A new graphene supercapacitor store battery-level energy and recharges immediately, redefining rapid power storage.
Engineers have obtained major milestone in the worldwide effort to design energy storage systems that integrate high speed with robust power output, starting new possibilities for electric motors, grid stabilization, and customer electronics.
In a paper currently posted in Nature Communications, the research group presented a brand new sort of carbon-based material that permits supercapacitors to store as much energy as conventional lead-acid batteries while supplying power at a much rapid rate than conventional battery systems.
Unlocking the full potential of supercapacitors
Supercapacitors are an growing form of energy storage that store electrical charge electrostatically instead of through chemical reactions, as batteries do. Previously, their efficiency has been limited due to the fact simplest a small part of the carbon material’s surface area —the important factor for storing energy—has been available to be used.
Professor Mainak Majumder, Director of the ARC Research Hub for Advanced Manufacturing with 2D Materials (AM2D), based totally in Monash’s Department of Mechanical and Aerospace Engineering, was a member of the research group.
“Our group has demonstrate the way to unlock much more of that surface region through just changing the way the material is heat-treated with,” stated Professor Majumder.
“This discovery may want to permit us to construct rapid-charging supercapacitors that store sufficient energy to replace batteries in lots of applications, and supply it a far more rapidly.”
Multiscale decreased graphene oxide: the important innovation
The secret lies in a new material architecture evolved through the team, called multiscale decreased graphene oxide (M-rGO), that’s synthesized from natural graphite – an ample Australian resource.
Using a fast thermal annealing procedure, the researchers generated a highly curved graphene shape with accurate pathways for ions to transport fast and efficiently.
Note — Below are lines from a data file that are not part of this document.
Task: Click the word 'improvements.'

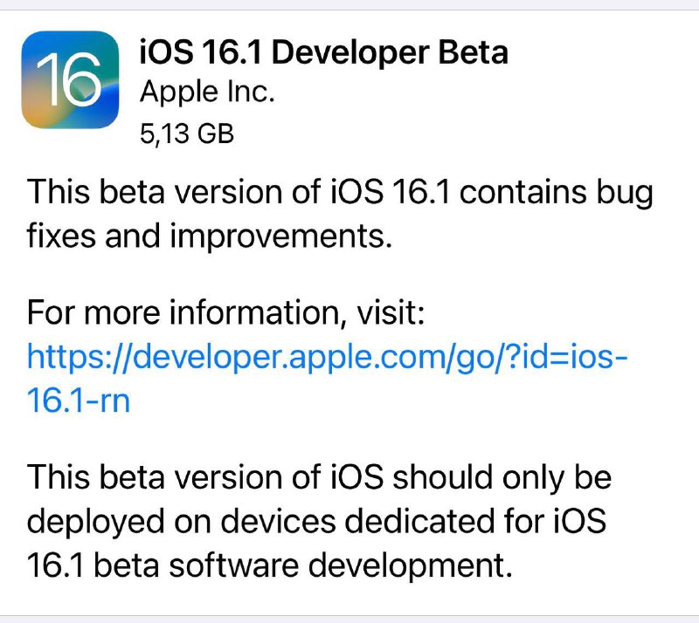Action: click(x=281, y=237)
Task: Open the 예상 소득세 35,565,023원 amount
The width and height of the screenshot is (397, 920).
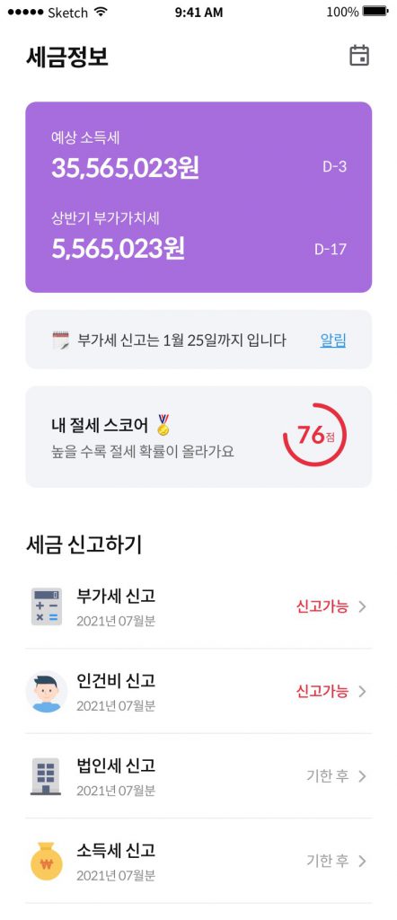Action: [126, 168]
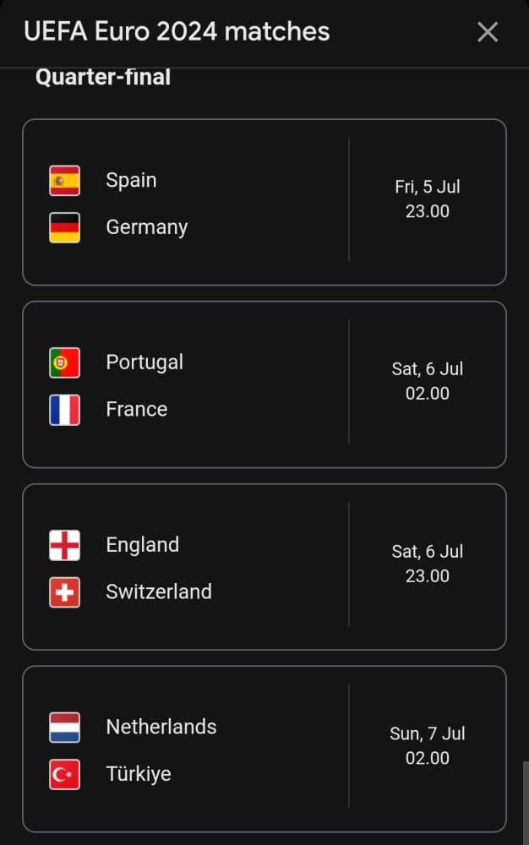
Task: Click the France flag icon
Action: pos(65,410)
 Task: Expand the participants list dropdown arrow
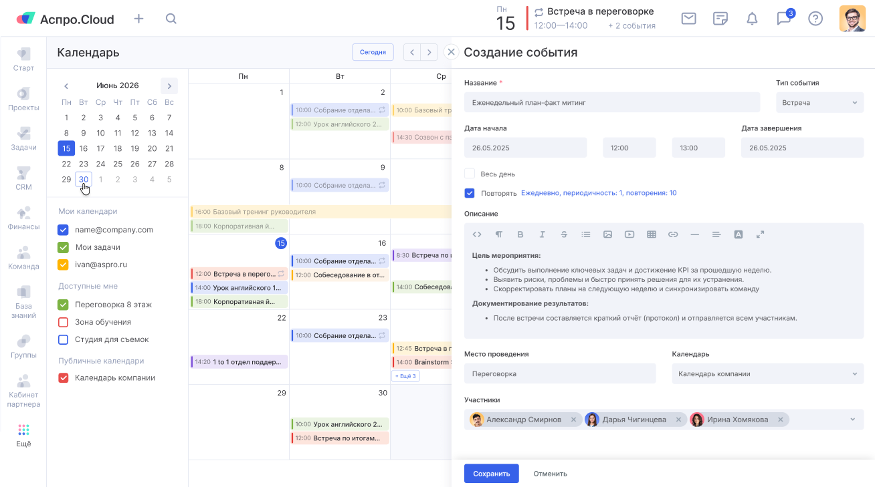pyautogui.click(x=852, y=420)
The end result is a material that gives both high power density and high power density – a combination not often obtained in a single device.
Record-breaking overall performance and scalability
Dr. Petar Jovanović, a research fellow within the ARC AM2D Hub and co-author of the study, stated when assembled into pouch cell devices, the Monash supercapacitors introduced:
- Volumetric energy densities reaching 99.5 Wh/L (using ionic liquid electrolytes)
- Power densities as high as 69.2 kW/L
- Rapid charging overall performance with first rate cycle balance
“These overall performance metrics are a few of the best ever reported for carbon-based supercapacitors, and essential, the process is scalable and well suited with Australian raw materials,” Dr Jovanović stated.
Dr Phillip Aitchison, CTO of Monash University spinout Ionic Industries, and a co-author of the study, stated the technology is now being commercialized.
“Ionic Industries was established to commercialize development such as those, and we are now making industrial quantities of those graphene materials,” stated Dr Aitchison.
“We’re operating with energy storage partners to bring this breakthrough to market-led applications – where both high energy and rapid power delivery are important.”